Nazionalità: Germania

Genere: Drammatico

Regia: Edward Berger

Jack di Edward Berger, in concorso alla Berlinale, parla di due fratellini trascurati dalla madre, Stereo di Maximilian Erlenwein un thriller dove il passato bussa impietoso alle porte del presente. Jack e Stereo condividono qualcosa, Berlino, una città sullo sfondo o del passato che influenza profondamente due storie molto diverse.

Berger segue senza sosta le fatiche di Jack (Ivo Pietzcker), deciso a tutti i costi a tenere unita la famiglia composta da una madre immatura, Sanna (Luise Heyer), e Manuel (Georg Arms), il fratello più piccolo a cui fa da genitore accudente. Per via di un incidente domestico Jack è costretto a trascorrere un’estate sotto la tutela dei servizi sociali e, quando arriva il momento di fare ritorno a casa, Sanna scompare per qualche giorno. Dopo essere stato aggredito da un compagno più grande, Jack si difende e lo colpisce brutalmente, per poi scappare insieme al fratello in cerca della madre. Con Manuel sulle spalle, Jack percorre a piedi l’intera città dirigendosi nei luoghi dove Sanna potrebbe essere. Berlino, con i suoi parchi, la vasta periferia, i club così dark, i centri commerciali tutti uguali, gli after party in casa, i chioschi multietnici, è il terreno battuto da Jack, un man child abbandonato a se stesso. Berger affida alle espressioni di Jack/Pietzcker, ai suoi gesti, alle sue abitudini, al suo essere sempre di corsa e affaticato dal tentativo di raggiungere una meta, la forza narrativa del film. Jack è un essere in continuo movimento verso ciò che gli sfugge e non riesce ad afferrare, sua madre. Sanna viene raccontata in assenza, sono i luoghi frequentati a Berlino, quelli dove Jack la cerca disperatamente, a ritrarla. Berlino è il luogo dove tutti annaspano per aggrapparsi a un punto solido, a un appiglio che si rivela puntualmente scivoloso e che nega la possibilità di rimanere saldi. Nella città in continuo divenire, un figlio cerca disperatamente di essere tale e una madre di trovare l’uomo della sua vita.

Stereo

Anno: 2014

Durata: n. d. 

Genere: Thriller 

Nazionalità: Germania

Regia: Maximilian Erlenwein

In Stereo Berlino è invece la metropoli adrenalinica dove si nascondono i fantasmi di Eric (Jürgen Vogel), che non tardano a ripresentarsi. Eric ripara motociclette in un piccolo paese di periferia, ha l’aria del duro ma con la fidanzata e la figlia di lei è premuroso e affettuoso. Quando incontra il futuro suocero incassa senza battere ciglio il suo comportamento tendenzioso e indispettito. La tranquilla vita di campagna è presto alterata dall’arrivo di Henry (Moritz Bleibtreu), un’allucinazione che attanaglia il sempre più confuso Eric, un oscuro passeggero di cui non è facile sbarazzarsi. Nel thriller di Erlenwein Berlino è un’assenza fisica, è lontana nel tempo e nello spazio, è il ricordo rimosso che custodisce la verità e torna a galla per smascherare la menzogna costruita in cui tutti sguazziamo inconsapevoli. Frenetica, eccitante, pericolosa, Berlino è la città dell’eccesso dove Eric era libero di vivere secondo la propria etica violenta e senza scrupoli.

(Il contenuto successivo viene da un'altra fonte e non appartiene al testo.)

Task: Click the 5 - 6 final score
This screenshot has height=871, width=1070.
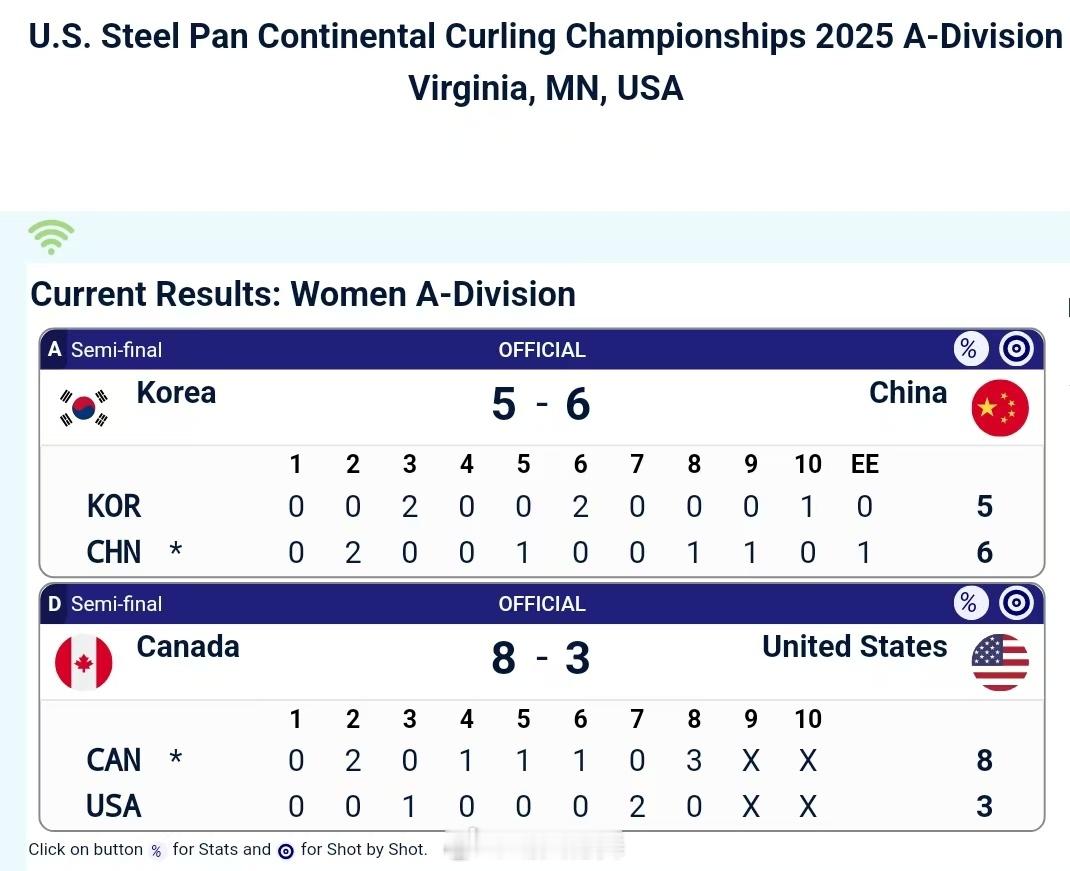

Se in Jack Berlino è il luogo della ricerca e dell’inafferrabile, in Stereo è il luogo dell’identità e della verità, per quanto scomoda e ingombrante. Due film imperfetti in modo diverso, affetti dalla manipolazione del luogo comune o del genere, e un’unica città, Berlino, adibita a contenitore modellante e simbolico, di un presente sfuggente e di un passato da cui sfuggire.